Segment Open

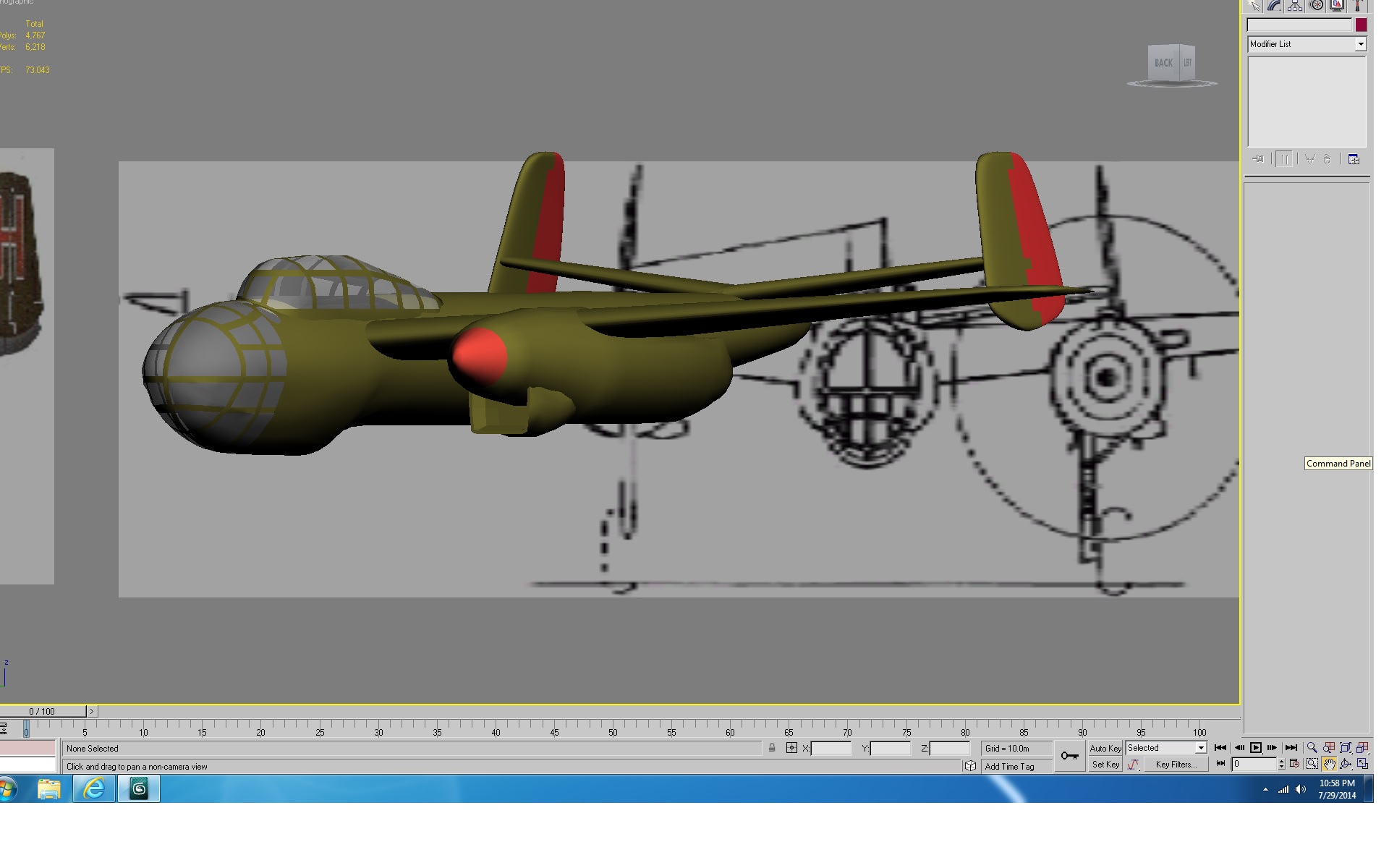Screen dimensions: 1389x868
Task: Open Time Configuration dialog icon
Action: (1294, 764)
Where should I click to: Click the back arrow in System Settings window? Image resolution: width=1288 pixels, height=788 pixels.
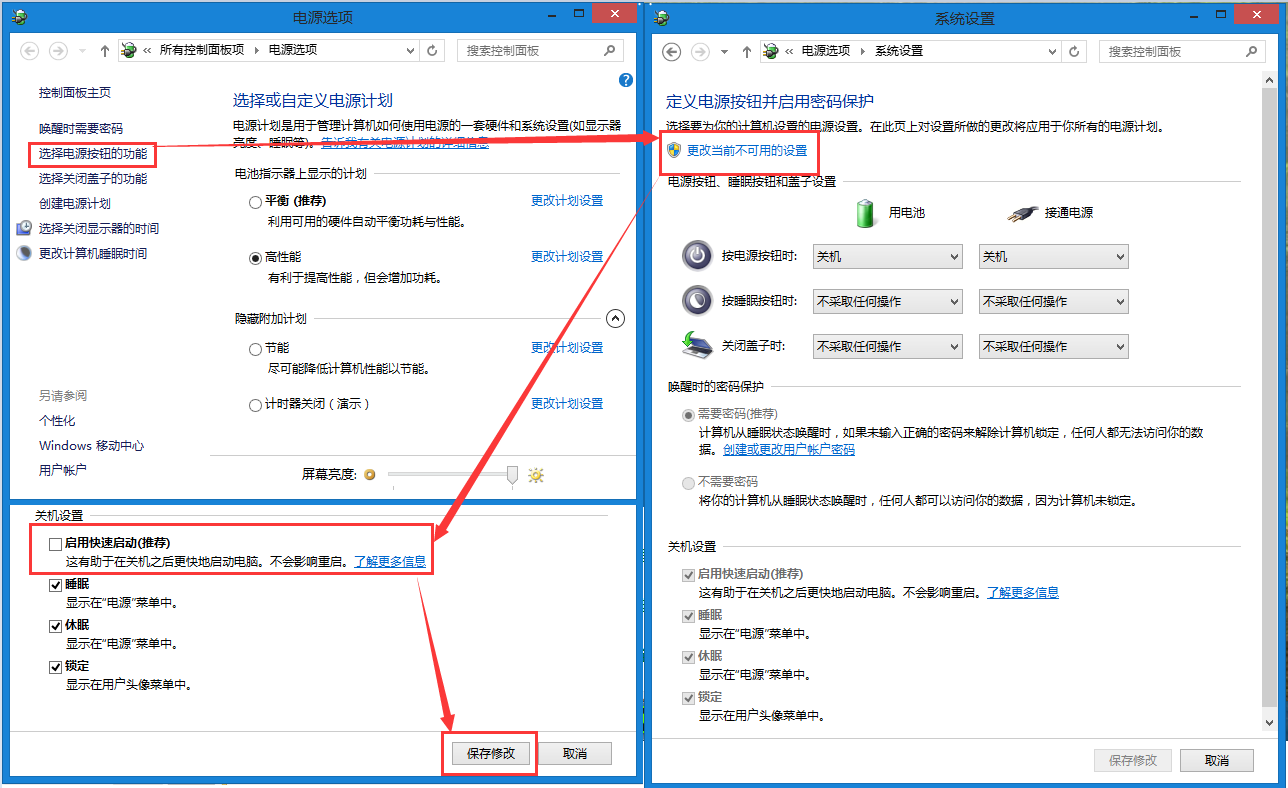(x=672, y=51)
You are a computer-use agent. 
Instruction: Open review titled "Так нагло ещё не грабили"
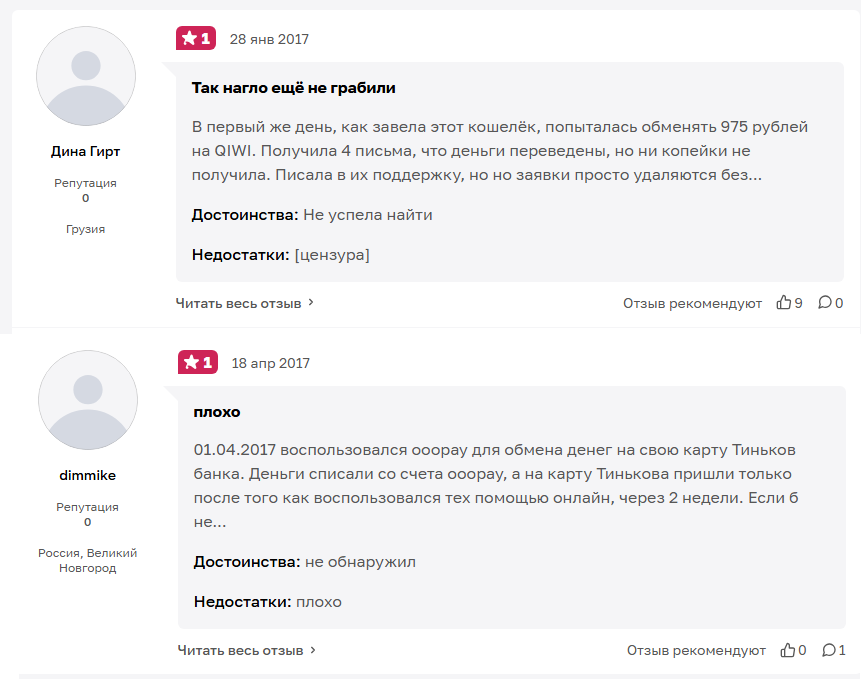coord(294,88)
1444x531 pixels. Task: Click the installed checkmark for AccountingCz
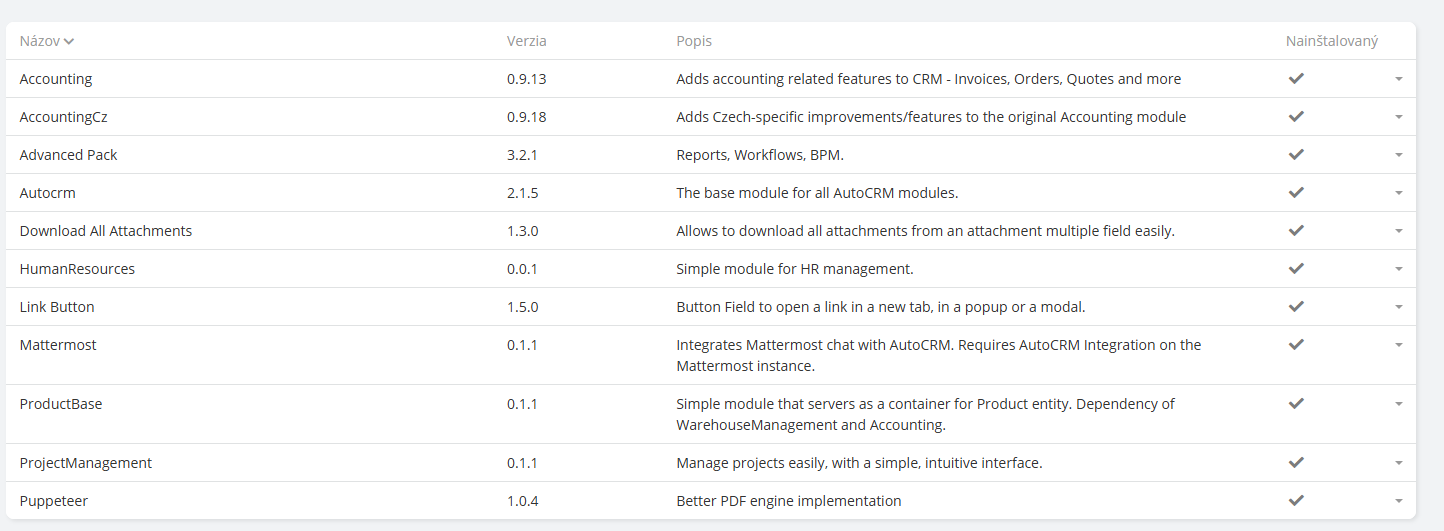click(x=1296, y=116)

Segment Closed

* _Goal of the exercise_
Your reply should hold exactly the lines from the line containing "1444x531 pixels. Task: Click" through the final line of the listing, and none of the pictures.

* _Exercise answer_
1444x531 pixels. Task: Click the installed checkmark for AccountingCz
click(x=1296, y=116)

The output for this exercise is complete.